Cependant, quelques-uns avaient accompli des actes d’un courage extraordinaire : le quartier-maître gravement blessé, qui avait repoussé l’assaut de six Messerschmitt avec une mitrailleuse pendant que les troupes accostaient ; le comptable qui avait transporté contingent après contingent de soldats sur la plage jusqu’au Jutland sous une averse de plomb ; George Crowther, qui avait laissé passer sa chance de s’en sortir en restant pour assister le chirurgien sur le Bideford ; le retraité Charles Lightoller qui, non content d’avoir approché l’héroïsme sur le Titanic, avait embarqué sur son cruiser de week-end et ramené cent trente soldats.

Mais ils n’étaient pas tous revenus à Douvres.

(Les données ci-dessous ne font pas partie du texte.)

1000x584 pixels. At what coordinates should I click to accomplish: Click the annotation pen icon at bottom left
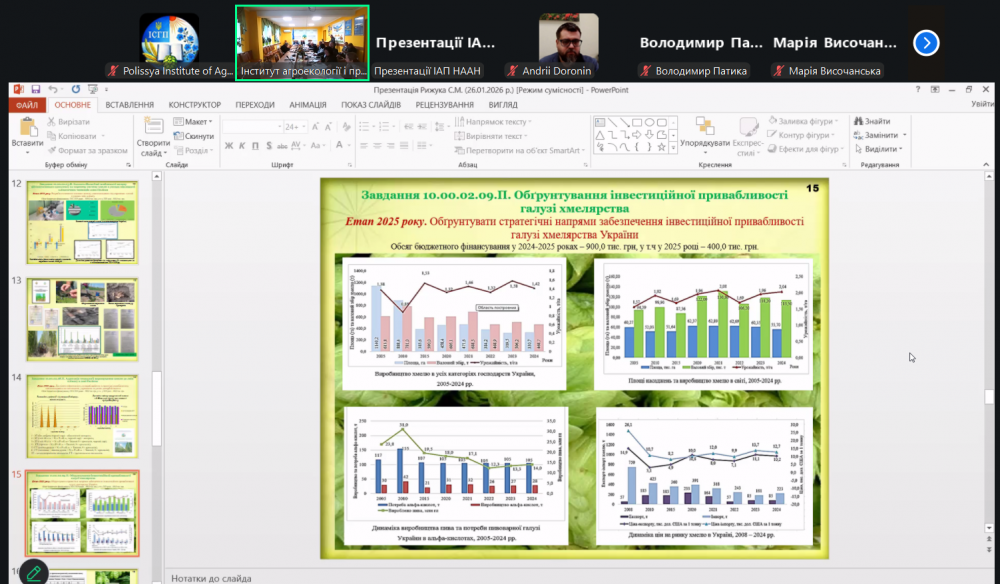[x=33, y=573]
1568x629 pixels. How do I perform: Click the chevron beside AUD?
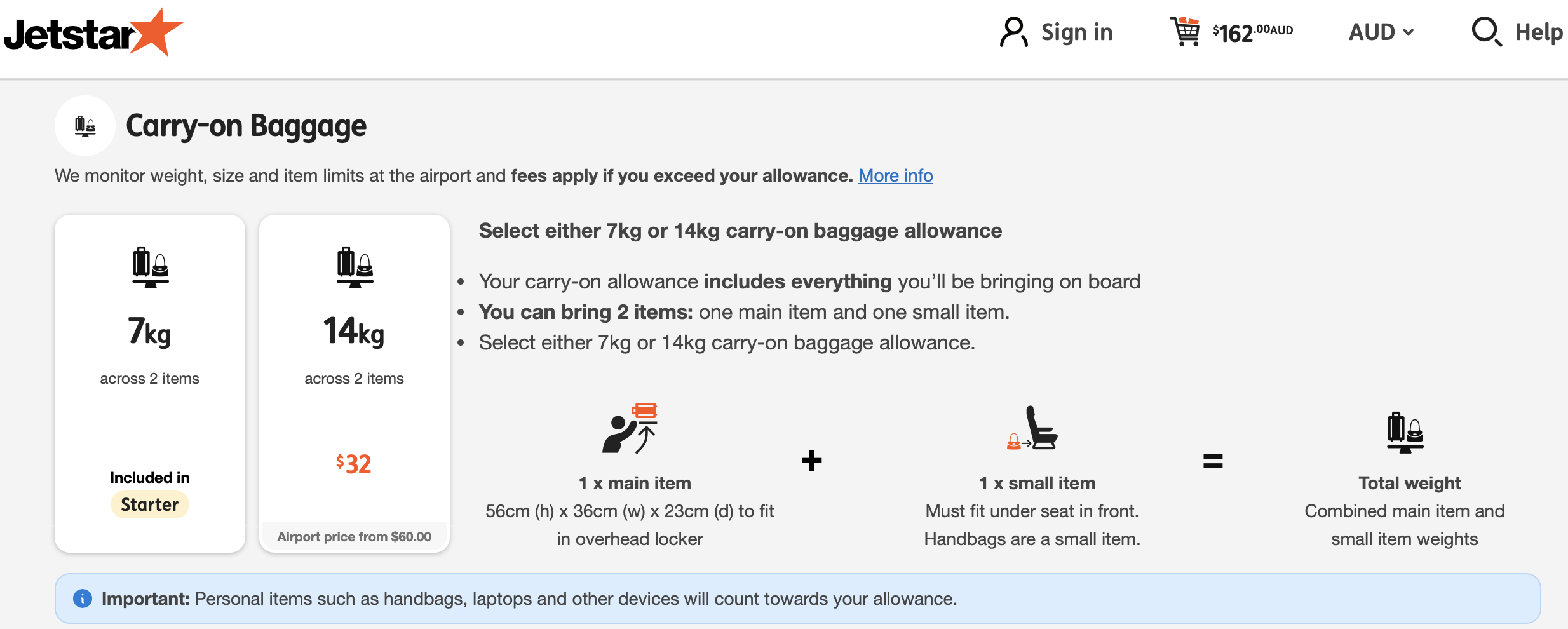(x=1409, y=32)
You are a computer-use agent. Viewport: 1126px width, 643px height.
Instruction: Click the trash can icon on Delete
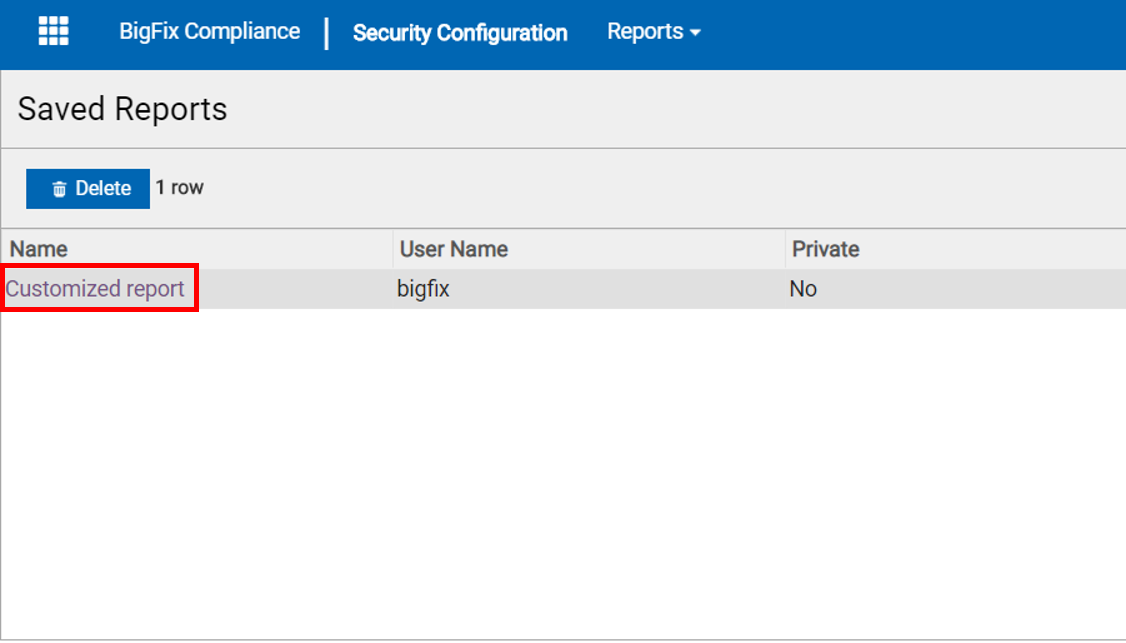click(60, 189)
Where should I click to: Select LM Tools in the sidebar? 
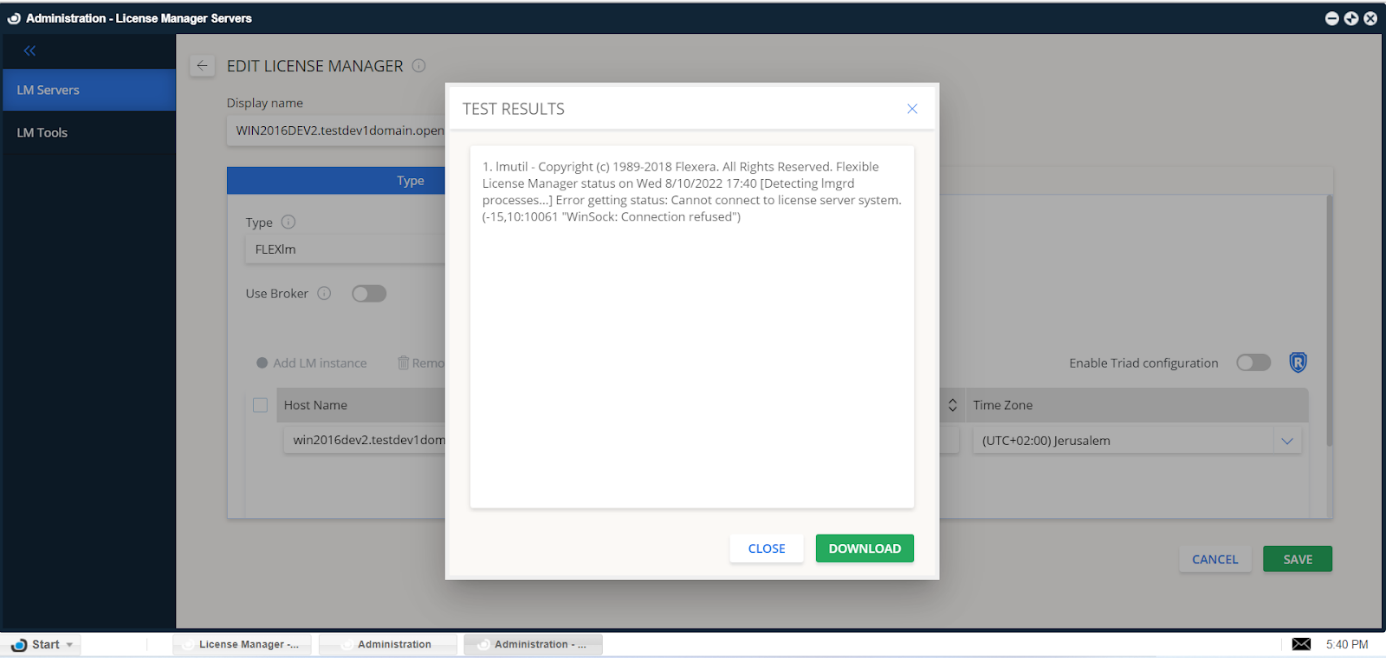pyautogui.click(x=42, y=132)
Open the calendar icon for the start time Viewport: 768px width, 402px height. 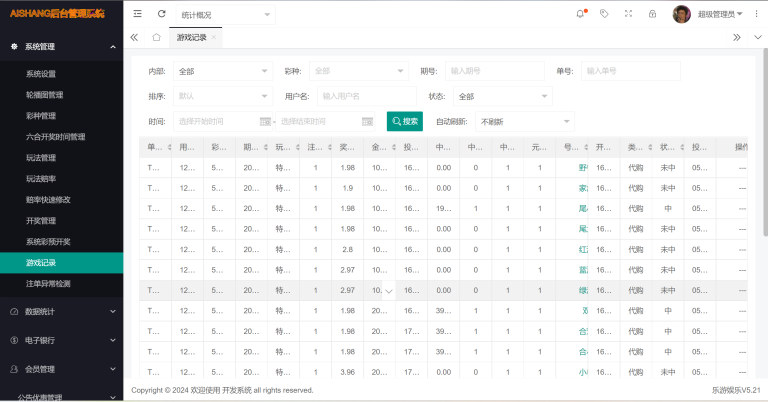[x=266, y=121]
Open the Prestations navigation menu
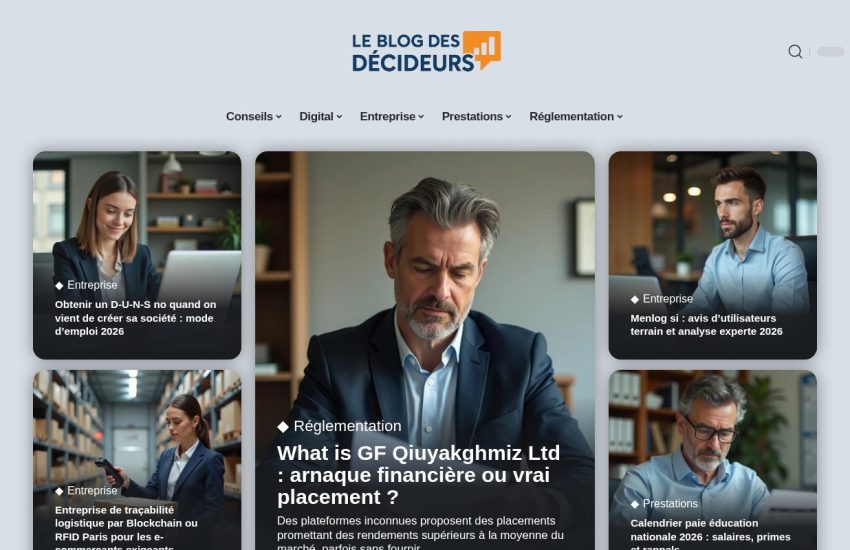This screenshot has height=550, width=850. (x=476, y=117)
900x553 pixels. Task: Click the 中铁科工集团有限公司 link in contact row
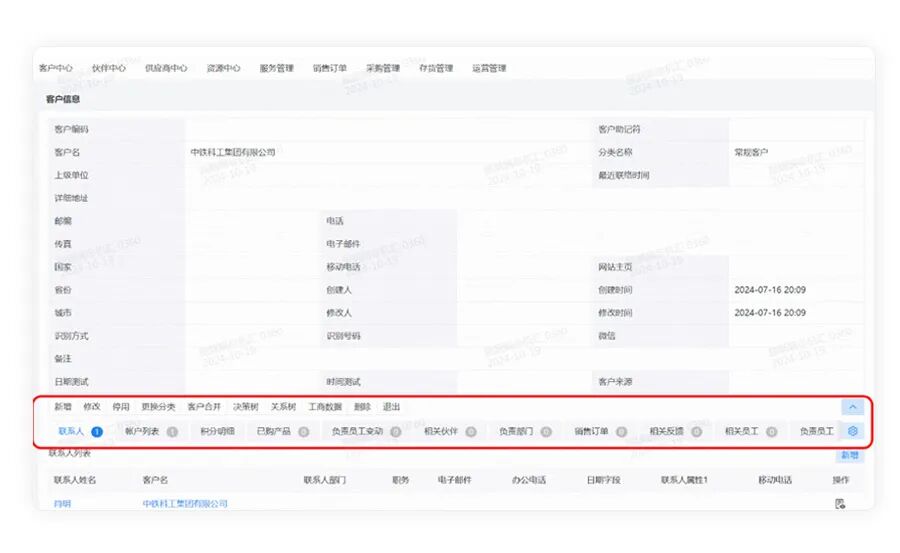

Certains étaient allés à Ramsgate ; d’autres étaient rentrés à bord d’un autre bateau que celui sur lequel ils étaient partis : le sous-lieutenant Chodzko avait appareillé sur le Little Ann et il avait rallié Douvres sur le Yorkshire Lass, et l’un des capitaines de la flottille de pêche s’était fait couler trois bateaux. D’autres, enfin, n’étaient pas revenus du tout. Et pour ceux qui étaient bel et bien rentrés à Douvres, on ne disposait quasi d’aucun détail sur le moment de ce retour, ni sur la jetée où ils avaient accosté. Ce qui signifiait qu’il valait mieux qu’il parte avec un paquet de héros de réserve, au cas où il ne réussirait pas à trouver ceux qu’il avait l’intention d’interviewer.

Cela lui prit toute la nuit. Dès que Garde-robe ouvrit au matin, il leur rapporta son costume blanc et leur laissa prendre ses mesures pour Dieu sait ce que pouvaient porter les journalistes américains pendant la Seconde Guerre mondiale. Il revint ensuite à Balliol pour commencer ses recherches sur Douvres. Charles, vêtu d’une tenue de tennis, sortait à l’instant de chez eux.

— Le labo a téléphoné. Tu dois les rappeler.

— Ont-ils dit s’ils avaient trouvé un site de transfert ?

— Non. Je sors pour ma prépa en prévision de Singapour. Les coloniaux passaient tout leur temps à jouer au tennis.

Il agita sa raquette en direction de son ami et s’en fut.

Michael appela le labo.

— Je ne trouve rien dans un rayon de dix kilomètres autour de Douvres qui soit susceptible de s’ouvrir avant le 6 juin, l’informa Badri. Je vais essayer Londres. Vous pourriez prendre le train pour Douvres.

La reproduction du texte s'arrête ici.